We funded all of the above capital expenditures with cash provided by operating activities,
working capital, property sales and borrowings under our Credit Facility, as discussed below.
Financing Activities
For the three months ended March 31, 2008, net cash provided by financing activities of $11.9
million was primarily attributable to proceeds from property loans, tax-exempt bond financing and
net borrowings under our revolving credit facility. These cash inflows were largely offset by debt
principal payments, repurchases of Common Stock, payments of dividends on Common Stock and
preferred stock, and distributions to minority interests.
Mortgage Debt
At March 31, 2008, we had $7.1 billion in consolidated mortgage debt outstanding as compared
to $7.0 billion outstanding at December 31, 2007. During the three months ended March 31, 2008, we
refinanced or closed mortgage loans on 21 consolidated properties, generating $236.7 million of
proceeds from borrowings with a weighted average interest rate of 5.20%. Our share of the net
proceeds after repayment of existing debt, payment of transaction costs and distributions to
limited partners, was $125.9 million. We used these total net proceeds for capital expenditures
and other corporate purposes. We intend to continue to refinance mortgage debt to generate
proceeds in amounts exceeding our scheduled amortizations and maturities, generally not to increase
loan-to-value, but as a means to monetize asset appreciation.
28
Fair Value Measurements
From time to time, we enter into total rate of return swaps on various fixed rate secured
tax-exempt bonds payable and fixed rate notes payable to convert these borrowings from a fixed rate
to a variable rate and provide an efficient financing product to lower our cost of borrowing. The
counterparty to these swap arrangements purchases the debt in the open market and contemporaneously
enters into the total rate of return swap with us on the purchased debt. In exchange for our
receipt of a fixed rate generally equal to the underlying borrowings interest rate, the total rate
of return swaps require that we pay a variable rate, equivalent to the Securities Industry and
Financial Markets Association Municipal Swap Index, or SIFMA, rate (previously the Bond Market
Association index) for bonds payable and a LIBOR rate for notes payable, plus a risk spread. These
swaps generally have a second or third lien on the properties collateralized by the related
borrowings, and the obligations under certain of these swaps are cross-collateralized with certain
of the other swaps with a particular counterparty.
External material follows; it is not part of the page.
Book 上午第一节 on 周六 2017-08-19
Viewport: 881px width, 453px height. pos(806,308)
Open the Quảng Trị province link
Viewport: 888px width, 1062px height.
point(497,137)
The underlying borrowings are generally
callable at our option, with no prepayment penalty, with 30 days advance notice. The swaps
generally have a term of less than five years, which may be extended at no additional cost to us.
The total rate of return swaps have a contractually defined termination value generally equal to
the difference between the fair value and the counterpartys purchased value of the underlying
borrowings, which may require payment by us to the counterparty if the fair value is less than the
purchased value, or to us from the counterparty if the fair value is greater than the purchased
value.
In accordance with Statement of Financial Accounting Standards No. 133, Accounting for
Derivative Instruments and Hedging Activities, or SFAS 133, we designate total rate of return swaps
as hedges of the risk of overall changes in the fair value of the underlying borrowings. At each
reporting period, we estimate the fair value of these borrowings and the total rate of return swaps
and recognize any changes therein as an adjustment of interest expense.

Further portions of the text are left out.